■ Records for this exercise:
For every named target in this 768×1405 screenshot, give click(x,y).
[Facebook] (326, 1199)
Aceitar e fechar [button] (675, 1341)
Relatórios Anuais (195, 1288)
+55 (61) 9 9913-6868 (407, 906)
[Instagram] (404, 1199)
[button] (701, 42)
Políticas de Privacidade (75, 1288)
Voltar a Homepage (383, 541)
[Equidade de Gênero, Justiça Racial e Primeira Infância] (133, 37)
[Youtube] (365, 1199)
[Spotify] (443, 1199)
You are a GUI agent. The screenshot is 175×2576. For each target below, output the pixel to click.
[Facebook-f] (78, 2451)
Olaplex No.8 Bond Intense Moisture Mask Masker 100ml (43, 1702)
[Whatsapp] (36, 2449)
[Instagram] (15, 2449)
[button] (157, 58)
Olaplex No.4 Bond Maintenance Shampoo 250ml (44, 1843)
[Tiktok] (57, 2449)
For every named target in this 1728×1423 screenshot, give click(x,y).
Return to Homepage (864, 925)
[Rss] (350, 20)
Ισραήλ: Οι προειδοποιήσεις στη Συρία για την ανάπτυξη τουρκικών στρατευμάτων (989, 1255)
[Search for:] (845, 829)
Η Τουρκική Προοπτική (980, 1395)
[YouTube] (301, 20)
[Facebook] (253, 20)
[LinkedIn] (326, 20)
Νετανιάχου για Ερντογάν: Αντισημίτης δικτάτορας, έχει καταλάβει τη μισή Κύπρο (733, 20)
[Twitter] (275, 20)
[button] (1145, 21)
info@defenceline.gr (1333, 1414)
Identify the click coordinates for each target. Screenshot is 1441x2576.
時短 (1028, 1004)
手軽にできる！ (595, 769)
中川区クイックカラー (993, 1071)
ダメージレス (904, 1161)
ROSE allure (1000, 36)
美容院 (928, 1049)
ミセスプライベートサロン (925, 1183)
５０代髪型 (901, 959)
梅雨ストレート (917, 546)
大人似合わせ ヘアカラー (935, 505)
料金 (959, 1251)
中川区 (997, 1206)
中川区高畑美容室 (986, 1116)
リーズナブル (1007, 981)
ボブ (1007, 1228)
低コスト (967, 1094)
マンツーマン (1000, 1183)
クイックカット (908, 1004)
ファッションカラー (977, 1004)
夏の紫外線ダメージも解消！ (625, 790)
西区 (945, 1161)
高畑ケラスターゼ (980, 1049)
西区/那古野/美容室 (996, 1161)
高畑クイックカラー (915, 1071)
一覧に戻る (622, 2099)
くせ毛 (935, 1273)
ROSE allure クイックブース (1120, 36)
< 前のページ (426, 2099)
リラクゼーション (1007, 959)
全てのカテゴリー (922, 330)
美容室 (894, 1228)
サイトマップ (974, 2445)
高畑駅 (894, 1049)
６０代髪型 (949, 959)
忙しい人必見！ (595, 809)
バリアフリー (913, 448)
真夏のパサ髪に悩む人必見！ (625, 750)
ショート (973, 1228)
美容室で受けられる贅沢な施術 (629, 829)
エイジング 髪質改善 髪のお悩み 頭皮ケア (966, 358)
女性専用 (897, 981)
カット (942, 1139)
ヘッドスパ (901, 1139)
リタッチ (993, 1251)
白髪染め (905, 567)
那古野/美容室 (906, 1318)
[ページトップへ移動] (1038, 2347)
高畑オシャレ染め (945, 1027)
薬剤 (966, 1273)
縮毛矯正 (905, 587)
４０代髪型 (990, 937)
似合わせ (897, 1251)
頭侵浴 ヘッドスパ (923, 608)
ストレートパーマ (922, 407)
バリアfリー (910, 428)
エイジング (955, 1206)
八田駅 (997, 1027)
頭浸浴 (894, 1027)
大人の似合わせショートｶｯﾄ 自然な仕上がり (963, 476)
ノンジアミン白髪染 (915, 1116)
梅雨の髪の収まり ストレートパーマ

■ About this task: Each entry above needs to be output exactly.

■ Solution to the exercise:
For every named target in this 768×1405 screenshot, give click(x,y).
[Facebook] (326, 1199)
Aceitar e fechar [button] (675, 1341)
Relatórios Anuais (195, 1288)
+55 (61) 9 9913-6868 (407, 906)
[Instagram] (404, 1199)
[button] (701, 42)
Políticas de Privacidade (75, 1288)
Voltar a Homepage (383, 541)
[Equidade de Gênero, Justiça Racial e Primeira Infância] (133, 37)
[Youtube] (365, 1199)
[Spotify] (443, 1199)
You are a GUI agent. The screenshot is 175×2576. For each target below, output the pixel to click.
[Facebook-f] (78, 2451)
Olaplex No.8 Bond Intense Moisture Mask Masker 100ml (43, 1702)
[Whatsapp] (36, 2449)
[Instagram] (15, 2449)
[button] (157, 58)
Olaplex No.4 Bond Maintenance Shampoo 250ml (44, 1843)
[Tiktok] (57, 2449)
For every named target in this 1728×1423 screenshot, give click(x,y).
Return to Homepage (864, 925)
[Rss] (350, 20)
Ισραήλ: Οι προειδοποιήσεις στη Συρία για την ανάπτυξη τουρκικών στρατευμάτων (989, 1255)
[Search for:] (845, 829)
Η Τουρκική Προοπτική (980, 1395)
[YouTube] (301, 20)
[Facebook] (253, 20)
[LinkedIn] (326, 20)
Νετανιάχου για Ερντογάν: Αντισημίτης δικτάτορας, έχει καταλάβει τη μισή Κύπρο (733, 20)
[Twitter] (275, 20)
[button] (1145, 21)
info@defenceline.gr (1333, 1414)
Identify the click coordinates for each target. Screenshot is 1441x2576.
時短 (1028, 1004)
手軽にできる！ (595, 769)
中川区クイックカラー (993, 1071)
ダメージレス (904, 1161)
ROSE allure (1000, 36)
美容院 (928, 1049)
ミセスプライベートサロン (925, 1183)
５０代髪型 (901, 959)
梅雨ストレート (917, 546)
大人似合わせ ヘアカラー (935, 505)
料金 (959, 1251)
中川区 (997, 1206)
中川区高畑美容室 (986, 1116)
リーズナブル (1007, 981)
ボブ (1007, 1228)
低コスト (967, 1094)
マンツーマン (1000, 1183)
クイックカット (908, 1004)
ファッションカラー (977, 1004)
夏の紫外線ダメージも解消！ (625, 790)
西区 (945, 1161)
高畑ケラスターゼ (980, 1049)
西区/那古野/美容室 (996, 1161)
高畑クイックカラー (915, 1071)
一覧に戻る (622, 2099)
くせ毛 (935, 1273)
ROSE allure クイックブース (1120, 36)
< 前のページ (426, 2099)
リラクゼーション (1007, 959)
全てのカテゴリー (922, 330)
美容室 (894, 1228)
サイトマップ (974, 2445)
高畑駅 (894, 1049)
６０代髪型 (949, 959)
忙しい人必見！ (595, 809)
バリアフリー (913, 448)
真夏のパサ髪に悩む人必見！ (625, 750)
ショート (973, 1228)
美容室で受けられる贅沢な施術 (629, 829)
エイジング 髪質改善 髪のお悩み 頭皮ケア (966, 358)
女性専用 (897, 981)
カット (942, 1139)
ヘッドスパ (901, 1139)
リタッチ (993, 1251)
白髪染め (905, 567)
那古野/美容室 (906, 1318)
[ページトップへ移動] (1038, 2347)
高畑オシャレ染め (945, 1027)
薬剤 (966, 1273)
縮毛矯正 (905, 587)
４０代髪型 (990, 937)
似合わせ (897, 1251)
頭侵浴 ヘッドスパ (923, 608)
ストレートパーマ (922, 407)
バリアfリー (910, 428)
エイジング (955, 1206)
八田駅 (997, 1027)
頭浸浴 (894, 1027)
大人の似合わせショートｶｯﾄ 自然な仕上がり (963, 476)
ノンジアミン白髪染 (915, 1116)
梅雨の髪の収まり ストレートパーマ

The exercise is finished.